EXERCISE :: Copy out all the records exactly.
++++ SOURCE INFORMATION ++++
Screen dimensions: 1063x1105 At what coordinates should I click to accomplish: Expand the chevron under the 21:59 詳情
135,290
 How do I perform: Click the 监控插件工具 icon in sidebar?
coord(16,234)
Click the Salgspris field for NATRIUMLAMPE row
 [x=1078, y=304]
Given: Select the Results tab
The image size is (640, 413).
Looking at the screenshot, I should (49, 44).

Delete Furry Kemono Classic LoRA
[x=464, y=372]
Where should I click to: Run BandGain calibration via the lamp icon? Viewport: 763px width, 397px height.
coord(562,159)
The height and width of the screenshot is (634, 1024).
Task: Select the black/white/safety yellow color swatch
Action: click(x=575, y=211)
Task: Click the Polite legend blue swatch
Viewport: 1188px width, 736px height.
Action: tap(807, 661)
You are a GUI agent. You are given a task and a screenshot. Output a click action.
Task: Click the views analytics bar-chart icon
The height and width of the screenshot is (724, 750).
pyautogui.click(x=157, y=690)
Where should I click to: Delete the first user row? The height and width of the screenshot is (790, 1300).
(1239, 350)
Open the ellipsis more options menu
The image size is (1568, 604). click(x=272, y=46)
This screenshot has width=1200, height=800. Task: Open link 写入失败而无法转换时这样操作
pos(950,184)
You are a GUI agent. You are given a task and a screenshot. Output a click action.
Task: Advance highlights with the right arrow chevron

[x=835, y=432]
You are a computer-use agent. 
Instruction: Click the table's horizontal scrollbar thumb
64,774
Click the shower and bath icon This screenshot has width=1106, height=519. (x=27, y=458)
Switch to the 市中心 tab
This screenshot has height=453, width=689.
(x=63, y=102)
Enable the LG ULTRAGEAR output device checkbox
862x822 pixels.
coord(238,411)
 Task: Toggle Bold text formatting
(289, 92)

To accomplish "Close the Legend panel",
++++
YOUR RESPONSE ::
Screen dimensions: 1063x1105 At what coordinates should I click to accomplish: Expand the chevron under the 21:59 詳情
135,290
 How do I perform: Click the 监控插件工具 icon in sidebar?
coord(16,234)
Click the Salgspris field for NATRIUMLAMPE row
 [x=1078, y=304]
Given: Select the Results tab
The image size is (640, 413).
Looking at the screenshot, I should (49, 44).

Delete Furry Kemono Classic LoRA
[x=464, y=372]
Where should I click to: Run BandGain calibration via the lamp icon? Viewport: 763px width, 397px height.
coord(562,159)
The height and width of the screenshot is (634, 1024).
Task: Select the black/white/safety yellow color swatch
Action: click(x=575, y=211)
Task: Click the Polite legend blue swatch
Viewport: 1188px width, 736px height.
Action: tap(807, 661)
You are a GUI agent. You are given a task and a screenshot. Output a click action.
Task: Click the views analytics bar-chart icon
The height and width of the screenshot is (724, 750).
pyautogui.click(x=157, y=690)
Where should I click to: Delete the first user row? The height and width of the screenshot is (790, 1300).
(1239, 350)
Open the ellipsis more options menu
The image size is (1568, 604). click(x=272, y=46)
This screenshot has width=1200, height=800. Task: Open link 写入失败而无法转换时这样操作
pos(950,184)
You are a GUI agent. You are given a task and a screenshot. Output a click action.
Task: Advance highlights with the right arrow chevron

[x=835, y=432]
You are a computer-use agent. 
Instruction: Click the table's horizontal scrollbar thumb
64,774
Click the shower and bath icon This screenshot has width=1106, height=519. (x=27, y=458)
Switch to the 市中心 tab
This screenshot has height=453, width=689.
(x=63, y=102)
Enable the LG ULTRAGEAR output device checkbox
862x822 pixels.
coord(238,411)
 Task: Toggle Bold text formatting
(289, 92)

To accomplish "Close the Legend panel",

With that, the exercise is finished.